The influence of the ACGME Outcome Project extends well beyond residents and fellows training in ACGME-accredited programs. For example, the American Board of Medical Specialties has used this competency model in the Maintenance of Certification process. It is possible this framework will also prove useful in the process through which physicians seek credentials and in the granting of procedural and other privileges.

The Society for Education in Anesthesia (SEA) has been active in clarifying and promoting compliance with the ACGME Outcome Project. Information regarding “best practices” is available on the SEA website and efforts to further validate the various competencies are continuing (4).

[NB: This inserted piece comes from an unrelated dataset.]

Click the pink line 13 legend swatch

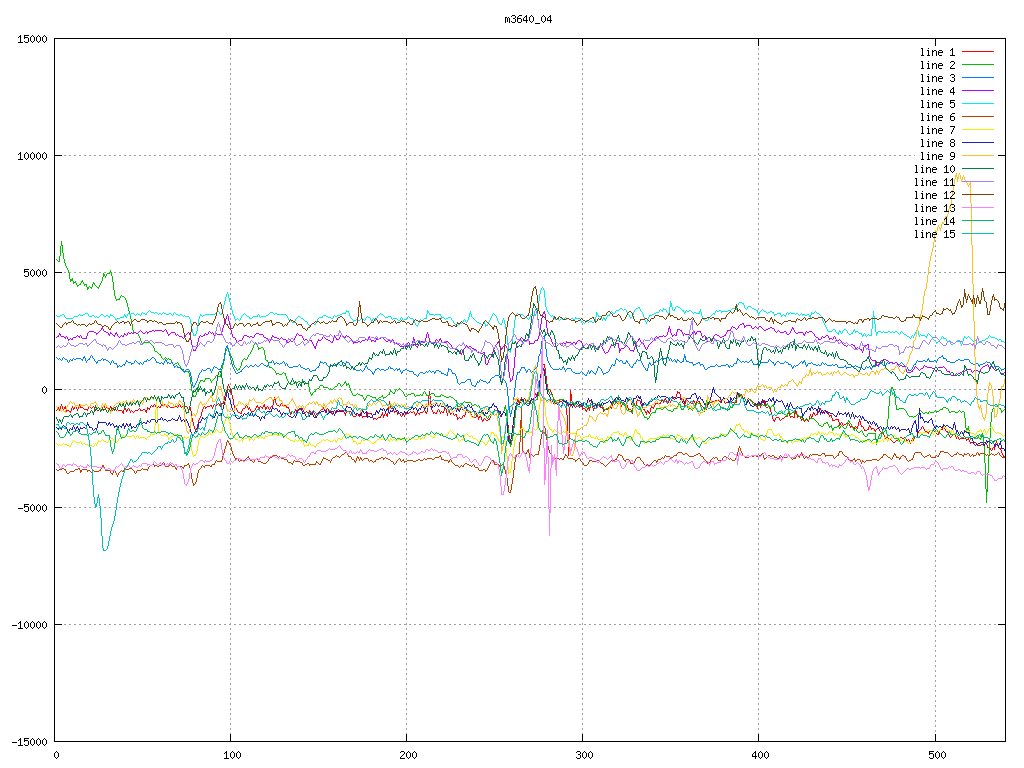click(978, 208)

We believe the Clinical Competence Committee Report may represent an important component of a broader and more sophisticated implementation of the ACGME Outcome Project. Although we appreciate the differences between both assessment tools, their similarities should lead to improvement in resident evaluation and in the provision of feedback. The most important advances involve use of a more diverse set of instruments to assess and document each competency and to encourage residents to perform beyond minimally acceptable standards. The next step in the evolution of this process may include establishing methods to better direct residents to address areas in which their performance is satisfactory but could be improved. Further, the correlation between the ACGME and ABA assessment tools suggests that both tools may be improved by merging common elements while retaining unique elements of each.

References

1. The American Board of Anesthesiology, Inc. Booklet of Information, Feb 2005. Available at http://www.theABA.org.
2. Accreditation Council for Graduate Medical Education. Available at http://www.acgme.org.
3. Medical Professionalism Project. Medical professionalism in the new millennium: a physician charter. Lancet 2002;359:520–2.